> Auszug
= = = =
Die Wiedergabeeigenschaften des Sennheiser HD 490 Pro sind beeindruckend und angesichts des in Relation zur Qualität günstigen Preises aus meiner Sicht ein No-Brainer für professionelle Anwender und Audioenthusiasten. Klanglich spielt Sennheisers Neuling mühelos in der Liga meiner deutlich teureren Referenzkopfhörer, doch was sind die Unterschiede und was ist denn nun so toll am am HD 490 Pro?
Dem HD 490 gelingt es, sämtliche Frequenzbereiche und Impulse/Transienten so konturiert und detailliert dazustellen, ohne dass die Wiedergabe überambitioniert oder unnatürlich erscheint. Dabei wirkt der Blick auf einzelne Frequenzbereiche oder Mixbestandteile nicht überzeichnet oder „gefeatured“, sondern wie der ungewohnt klare Blick durch ein frisch geputztes Fenster. Die Frequenzwiedergabe empfinde ich als homogen und „irgendwo zwischen“ dem Focal Clear Mg Professional und dem AKG K812. Gegenüber dem Focal Kopfhörer hat der HD 490 Pro etwas weniger Druck im Bass und definiertere obere Mitten und Höhen, wodurch er sich besser zum Editing und der finalen Mixkontrolle eignet. Doch auch die Beurteilung und Bearbeitung tiefer Frequenzen bis in den Subbass gelingt mit dem Sennheiser Kopfhörer mühelos. Im Vergleich zur AKG-Referenz hat der HD 490 Pro wiederum mehr Präsenz im Bass, subjektiv etwas natürlichere Mitten und weniger Schärfe in den hohen Frequenzen.
= = = =
> Bereitgestellte Daten
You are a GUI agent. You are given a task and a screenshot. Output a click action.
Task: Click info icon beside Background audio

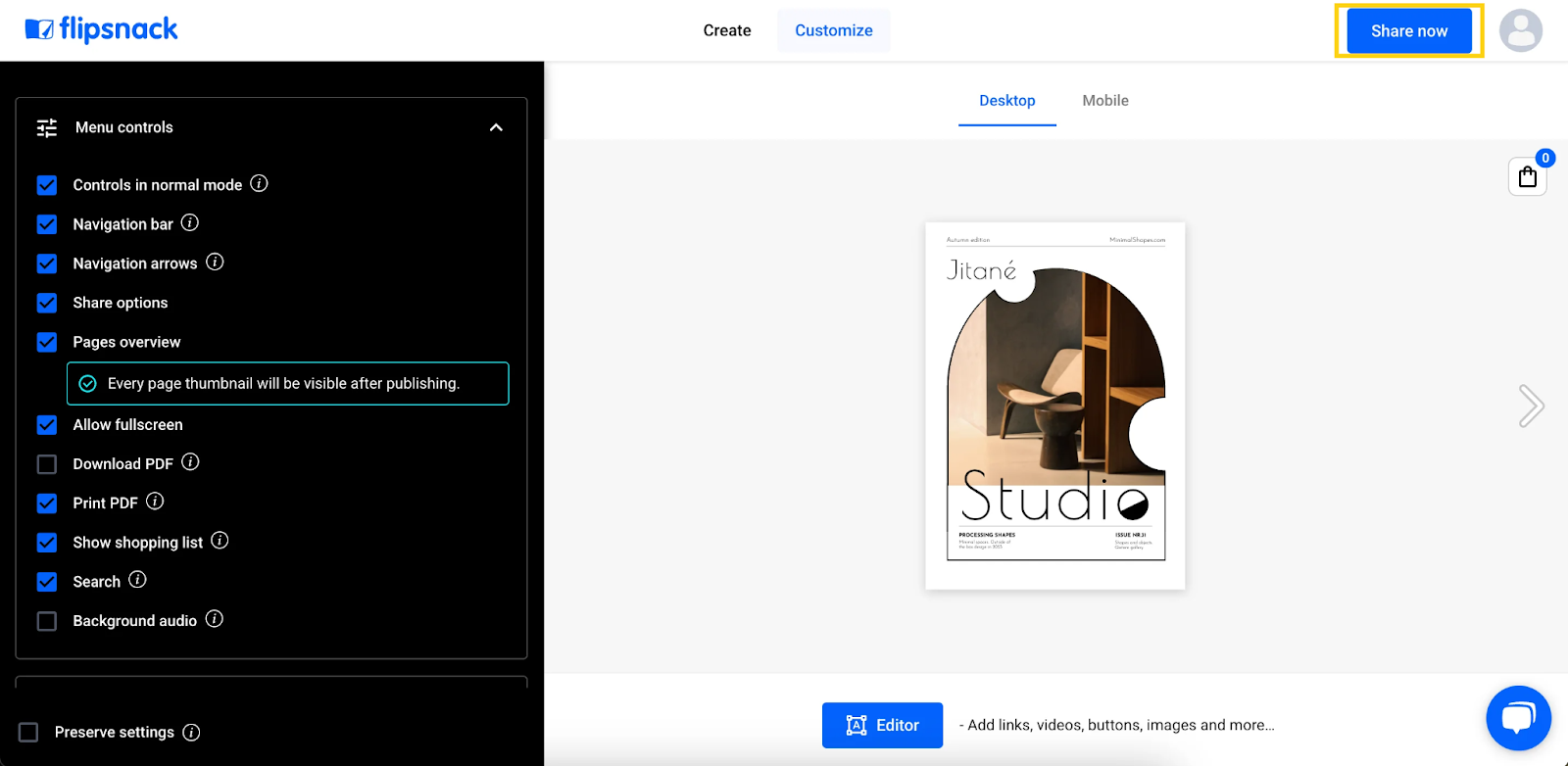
= = = =
> Aufgabenstellung A
Fassen Sie den Auszug in zwei Sätzen zusammen.
> Aufgabenstellung B
Schreiben Sie aus dem Auszug den Abschnitt zwischen „Die Wiedergabeeigenschaften des“ und „HD 490 Pro?“ einschließlich wortgetreu ab.

> Ausgabe A
Der Sennheiser HD 490 Pro bietet eine beeindruckende Wiedergabe zu einem im Verhältnis zur Qualität günstigen Preis und stellt alle Frequenzbereiche sowie Transienten konturiert und detailliert dar, ohne unnatürlich zu wirken. Klanglich wird er zwischen dem Focal Clear Mg Professional, gegenüber dem er weniger Bassdruck und definiertere obere Mitten und Höhen hat, und dem AKG K812 eingeordnet, gegenüber dem er mehr Präsenz im Bass, subjektiv natürlichere Mitten und weniger Schärfe in den Höhen aufweist.

> Ausgabe B
Die Wiedergabeeigenschaften des Sennheiser HD 490 Pro sind beeindruckend und angesichts des in Relation zur Qualität günstigen Preises aus meiner Sicht ein No-Brainer für professionelle Anwender und Audioenthusiasten. Klanglich spielt Sennheisers Neuling mühelos in der Liga meiner deutlich teureren Referenzkopfhörer, doch was sind die Unterschiede und was ist denn nun so toll am am HD 490 Pro?